Conclusion and future scope
In this paper, we have explained proposed NewSigmoid Activation Function (AF). First of all, we have explained the neural networks and their usages. We have taken Multilayer Feedforward Neural Network and explained its working. Then we have explained some activation functions. Afterward, we proposed our NewSigmoid AF, mentioning its properties. Our AF is a smooth S-shape, rangebound (–0.7071, 0.7071), continuously differentiable, and zero-centered function. Vanishing gradient and slow convergence are two limitations of the NewSigmoid AF. We have shown through eight datasets that in multiple cases this AF is at par with the tansig and logsig activation function, and in some cases, this AF achieved better results as compared with the tansig and logsig activation function. We have tested our activation function on iris, cancer, glass, chemical, bodyfat, wine, and ovarian datasets. We used SCG, LM, and BR algorithms during the optimization of the neural network. With the help of NewSigmoid, we explored multiple better results. In the iris dataset, we achieved a maximum of 99.3% accuracy on SCG, 100% accuracy on the LM and BR algorithms. In the cancer dataset, we found a maximum of 99.4% accuracy on SCG, 99.7% accuracy on LM, and 99.9% accuracy on the BR algorithm. In the glass dataset, we achieved a maximum of 99.5% accuracy on SCG and LM, and 100% accuracy on the BR algorithm. In the chemical and bodyfat dataset, we achieved a maximum of 100% accuracy on the SCG, LM, and BR algorithms. In the wine dataset, we achieved a maximum of 99.4% accuracy on SCG (at hidden neuron size 25 and 41), 100% accuracy on LM (at hidden neuron size 25), and 100% accuracy on BR algorithm (at hidden neuron size 16 and 18). In the ovarian dataset, we achieved a maximum of 97.2% accuracy on SCG (at hidden neuron size 25), 99.5% accuracy on LM (at hidden neuron size 39), and 99.1% accuracy on BR algorithm (at hidden neuron size 16). We have also tested on the mathwork-cap dataset (image dataset). We achieved 96% accuracy on SCG (at hidden neuron size 41). We also achieved 100% training and testing accuracy on some datasets.
In view of the above, NewSigmoid may be considered in the neural network for achieving better accuracy in place of logsig and tansig activation function while experimenting with LM or BR algorithm on numerical datasets and SCG algorithm on image datasets.

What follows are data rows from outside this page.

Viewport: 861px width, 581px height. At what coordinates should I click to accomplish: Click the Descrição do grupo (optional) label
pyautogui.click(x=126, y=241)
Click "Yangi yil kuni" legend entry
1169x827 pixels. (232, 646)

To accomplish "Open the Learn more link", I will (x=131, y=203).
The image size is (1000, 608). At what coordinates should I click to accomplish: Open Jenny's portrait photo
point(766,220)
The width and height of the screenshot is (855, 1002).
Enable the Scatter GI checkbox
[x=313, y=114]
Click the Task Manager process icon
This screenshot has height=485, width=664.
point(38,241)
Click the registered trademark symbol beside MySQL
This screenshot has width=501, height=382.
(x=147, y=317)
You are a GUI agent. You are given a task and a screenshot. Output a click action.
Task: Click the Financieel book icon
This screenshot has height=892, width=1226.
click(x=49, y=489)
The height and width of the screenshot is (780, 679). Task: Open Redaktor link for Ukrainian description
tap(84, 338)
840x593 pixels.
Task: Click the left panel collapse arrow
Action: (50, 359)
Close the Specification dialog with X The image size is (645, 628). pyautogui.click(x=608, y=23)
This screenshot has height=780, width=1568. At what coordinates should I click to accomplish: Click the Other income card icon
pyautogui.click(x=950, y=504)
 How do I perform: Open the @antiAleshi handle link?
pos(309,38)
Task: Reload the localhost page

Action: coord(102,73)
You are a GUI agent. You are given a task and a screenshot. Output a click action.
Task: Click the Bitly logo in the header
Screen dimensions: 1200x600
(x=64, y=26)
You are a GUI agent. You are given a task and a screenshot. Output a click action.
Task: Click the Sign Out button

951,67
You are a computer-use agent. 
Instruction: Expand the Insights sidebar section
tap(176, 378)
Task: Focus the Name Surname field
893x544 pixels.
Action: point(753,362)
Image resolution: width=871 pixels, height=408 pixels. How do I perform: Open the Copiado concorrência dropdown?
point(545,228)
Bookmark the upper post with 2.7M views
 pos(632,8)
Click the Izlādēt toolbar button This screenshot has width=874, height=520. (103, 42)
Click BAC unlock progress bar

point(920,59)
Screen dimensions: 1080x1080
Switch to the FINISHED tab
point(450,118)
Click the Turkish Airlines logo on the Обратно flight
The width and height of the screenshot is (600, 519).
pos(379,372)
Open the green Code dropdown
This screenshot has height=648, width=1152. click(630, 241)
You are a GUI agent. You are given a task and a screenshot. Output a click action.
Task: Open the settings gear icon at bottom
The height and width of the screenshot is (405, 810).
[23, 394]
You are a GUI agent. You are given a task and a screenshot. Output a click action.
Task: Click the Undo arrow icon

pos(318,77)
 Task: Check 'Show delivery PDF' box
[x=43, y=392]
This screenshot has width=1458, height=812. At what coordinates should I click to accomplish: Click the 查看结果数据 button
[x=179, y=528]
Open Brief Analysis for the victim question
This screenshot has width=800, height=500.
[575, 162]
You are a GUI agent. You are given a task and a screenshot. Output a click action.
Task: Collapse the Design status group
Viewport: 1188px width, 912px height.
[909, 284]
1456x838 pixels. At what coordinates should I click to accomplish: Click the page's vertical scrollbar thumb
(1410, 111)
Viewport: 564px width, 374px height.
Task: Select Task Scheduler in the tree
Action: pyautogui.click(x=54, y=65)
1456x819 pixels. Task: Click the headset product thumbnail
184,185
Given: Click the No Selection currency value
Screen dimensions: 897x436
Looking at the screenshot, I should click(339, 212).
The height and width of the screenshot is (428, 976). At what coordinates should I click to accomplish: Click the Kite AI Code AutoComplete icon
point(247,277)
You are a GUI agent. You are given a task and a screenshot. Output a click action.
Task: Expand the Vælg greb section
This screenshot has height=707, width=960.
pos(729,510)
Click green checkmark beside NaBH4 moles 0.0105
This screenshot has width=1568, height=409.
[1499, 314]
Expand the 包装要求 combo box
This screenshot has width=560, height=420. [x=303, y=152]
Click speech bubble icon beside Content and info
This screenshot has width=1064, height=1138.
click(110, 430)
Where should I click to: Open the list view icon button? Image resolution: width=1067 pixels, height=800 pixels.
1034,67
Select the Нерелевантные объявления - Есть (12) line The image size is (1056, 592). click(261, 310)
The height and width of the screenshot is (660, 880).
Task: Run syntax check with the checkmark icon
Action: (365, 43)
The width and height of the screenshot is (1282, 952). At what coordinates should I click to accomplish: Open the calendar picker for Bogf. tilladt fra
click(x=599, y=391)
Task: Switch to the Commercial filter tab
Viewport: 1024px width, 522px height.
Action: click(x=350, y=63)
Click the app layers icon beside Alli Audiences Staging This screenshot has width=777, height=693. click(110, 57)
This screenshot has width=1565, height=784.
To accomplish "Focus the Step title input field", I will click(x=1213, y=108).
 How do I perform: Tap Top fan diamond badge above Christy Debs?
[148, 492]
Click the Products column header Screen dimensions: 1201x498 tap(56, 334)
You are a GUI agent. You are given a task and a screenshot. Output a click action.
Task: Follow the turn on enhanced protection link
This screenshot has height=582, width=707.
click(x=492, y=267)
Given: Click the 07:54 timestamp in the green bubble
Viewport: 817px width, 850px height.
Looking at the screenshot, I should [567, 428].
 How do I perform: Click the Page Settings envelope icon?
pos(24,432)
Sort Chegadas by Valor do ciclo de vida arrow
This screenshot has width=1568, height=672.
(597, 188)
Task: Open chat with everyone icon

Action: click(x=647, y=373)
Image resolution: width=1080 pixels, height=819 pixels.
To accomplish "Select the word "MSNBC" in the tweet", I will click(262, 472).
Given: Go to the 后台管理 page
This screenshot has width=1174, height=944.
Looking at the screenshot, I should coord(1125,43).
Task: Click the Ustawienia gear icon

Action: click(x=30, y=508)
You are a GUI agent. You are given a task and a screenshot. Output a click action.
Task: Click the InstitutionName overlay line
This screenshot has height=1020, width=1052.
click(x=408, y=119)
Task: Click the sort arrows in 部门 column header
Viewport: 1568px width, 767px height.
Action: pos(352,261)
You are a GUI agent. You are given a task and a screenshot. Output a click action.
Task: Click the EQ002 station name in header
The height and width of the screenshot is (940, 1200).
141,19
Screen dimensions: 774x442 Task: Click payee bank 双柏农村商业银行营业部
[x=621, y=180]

On all the sizes of hidden nodes, tansigmoid and logsigmoid do not achieve better performance i.e. on some hidden neuron sizes tansigmoid achieves better results, and on some hidden neuron sizes, logsigmoid achieves better results. So if tansigmoid and logsigmoid do not achieve satisfactory results then we may use our newSigmoid for checking and getting better results. In the future, we will strive to make some more good activation functions with the help of NewSigmoid or existing AFs. In the future, we will also use NewSigmoid in deep neural networks.